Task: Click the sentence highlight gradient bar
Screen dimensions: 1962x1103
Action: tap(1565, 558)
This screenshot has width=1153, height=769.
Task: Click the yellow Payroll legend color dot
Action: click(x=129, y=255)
★ ★ ★ ★ ★ ★ ★
> About this task
The full set of entries should be copied out exactly as given.

> Answer section
Task: Click the sentence highlight gradient bar
Screen dimensions: 1962x1103
Action: tap(1565, 558)
This screenshot has width=1153, height=769.
Task: Click the yellow Payroll legend color dot
Action: click(x=129, y=255)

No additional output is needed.